Jetobee (in liquidation) v Smith & Young [2015] NSWSC 1526

This case concerned 2 companies, both having a common director and shareholder. One company was owned by a couple and the other by the male partner only. The company owned by the couple (first company) borrowed from the bank on a commercial loan secured by a first registered mortgage and a guarantee given by the second company owned by the male partner (second company), secured by a mortgage over a hotel. The second company went into liquidation and the liquidator took an assignment of the bank’s debt and sought recovery of the loan and possession. The transfer of mortgage was registered and the first company was given notice of the assignment. The first company says it was not indebted and no amount was secured by the mortgage because an agreement was entered into as between the two companies whereby the second company took on the first’s liability and paid out the bank, and the debt is now discharged. The first company sought a discharge of the mortgage. The second company alleges no such agreement was entered into and was concocted after a liquidator was appointed to defeat its claim to the monies. The problem for the liquidator was that the liquidator framed its demand for payment not as recovery of the debt assigned to it, as pleaded in its claim but in purported exercise of the first company’s right of subrogation as a guarantor as a result of paying out the debt.
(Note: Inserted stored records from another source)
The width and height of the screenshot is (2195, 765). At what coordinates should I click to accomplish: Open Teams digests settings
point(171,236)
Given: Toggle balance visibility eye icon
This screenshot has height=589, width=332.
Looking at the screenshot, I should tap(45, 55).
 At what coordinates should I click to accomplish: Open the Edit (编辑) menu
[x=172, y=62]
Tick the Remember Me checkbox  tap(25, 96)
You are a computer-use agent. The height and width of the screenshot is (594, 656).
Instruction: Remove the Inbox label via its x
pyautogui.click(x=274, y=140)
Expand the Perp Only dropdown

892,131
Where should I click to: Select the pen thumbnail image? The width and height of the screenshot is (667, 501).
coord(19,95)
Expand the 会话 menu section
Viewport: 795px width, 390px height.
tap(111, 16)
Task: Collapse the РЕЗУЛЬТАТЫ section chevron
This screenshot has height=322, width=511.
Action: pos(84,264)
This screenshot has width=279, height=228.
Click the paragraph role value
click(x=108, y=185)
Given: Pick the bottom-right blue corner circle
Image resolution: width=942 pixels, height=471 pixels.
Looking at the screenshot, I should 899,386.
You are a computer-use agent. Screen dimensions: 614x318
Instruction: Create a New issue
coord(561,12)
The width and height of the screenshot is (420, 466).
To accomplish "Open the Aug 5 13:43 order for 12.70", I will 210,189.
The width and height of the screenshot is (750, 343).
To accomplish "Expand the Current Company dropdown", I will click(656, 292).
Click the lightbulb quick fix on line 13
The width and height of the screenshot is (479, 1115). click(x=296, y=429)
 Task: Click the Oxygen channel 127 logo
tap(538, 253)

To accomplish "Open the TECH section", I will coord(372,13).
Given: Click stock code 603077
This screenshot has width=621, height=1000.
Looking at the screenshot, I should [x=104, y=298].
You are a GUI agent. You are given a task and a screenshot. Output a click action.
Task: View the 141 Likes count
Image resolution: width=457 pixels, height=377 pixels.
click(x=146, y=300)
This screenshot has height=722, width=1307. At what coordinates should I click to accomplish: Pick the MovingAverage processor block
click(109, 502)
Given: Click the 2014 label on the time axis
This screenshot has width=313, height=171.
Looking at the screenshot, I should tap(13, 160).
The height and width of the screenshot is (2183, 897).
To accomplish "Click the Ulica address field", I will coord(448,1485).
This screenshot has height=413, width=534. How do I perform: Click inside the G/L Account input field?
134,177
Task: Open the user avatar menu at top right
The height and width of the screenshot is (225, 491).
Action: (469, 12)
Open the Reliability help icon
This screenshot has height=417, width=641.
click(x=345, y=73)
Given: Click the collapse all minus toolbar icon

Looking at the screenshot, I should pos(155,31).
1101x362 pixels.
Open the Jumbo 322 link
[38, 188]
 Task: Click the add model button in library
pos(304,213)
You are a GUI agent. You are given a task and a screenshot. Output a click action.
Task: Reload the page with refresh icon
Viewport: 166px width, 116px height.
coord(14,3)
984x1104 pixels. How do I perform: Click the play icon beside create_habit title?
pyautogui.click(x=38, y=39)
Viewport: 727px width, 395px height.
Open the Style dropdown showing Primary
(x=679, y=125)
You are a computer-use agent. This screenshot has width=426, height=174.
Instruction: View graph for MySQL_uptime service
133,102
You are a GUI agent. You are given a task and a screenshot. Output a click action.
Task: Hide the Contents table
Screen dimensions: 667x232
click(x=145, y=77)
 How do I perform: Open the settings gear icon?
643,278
The court noted the conundrum with the first company’s claim, that if the debt was discharged, how could it take an assignment of that debt and how could the mortgage secure its repayment. However ultimately this was unimportant because the sole argument of the second company was that the agreement discharging the debt was entered into before liquidation.

The court found that the alleged agreement was concocted after a liquidator was appointed for 3 reasons:

  1. A significant discrepancy in the documentation recording the sending of the faxed agreement in that the confirmation failed to appear in the transmission log for the fax machine;
  2. The evidence of the accountants as to the fax not being received;
  3. The conduct of the male partner was inconsistent with the alleged agreement, because he failed to inform the liquidator that the debt had been discharged.

The court found that the agreement was created after the liquidator was appointed not before and ordered that the monies were still owed to the liquidator.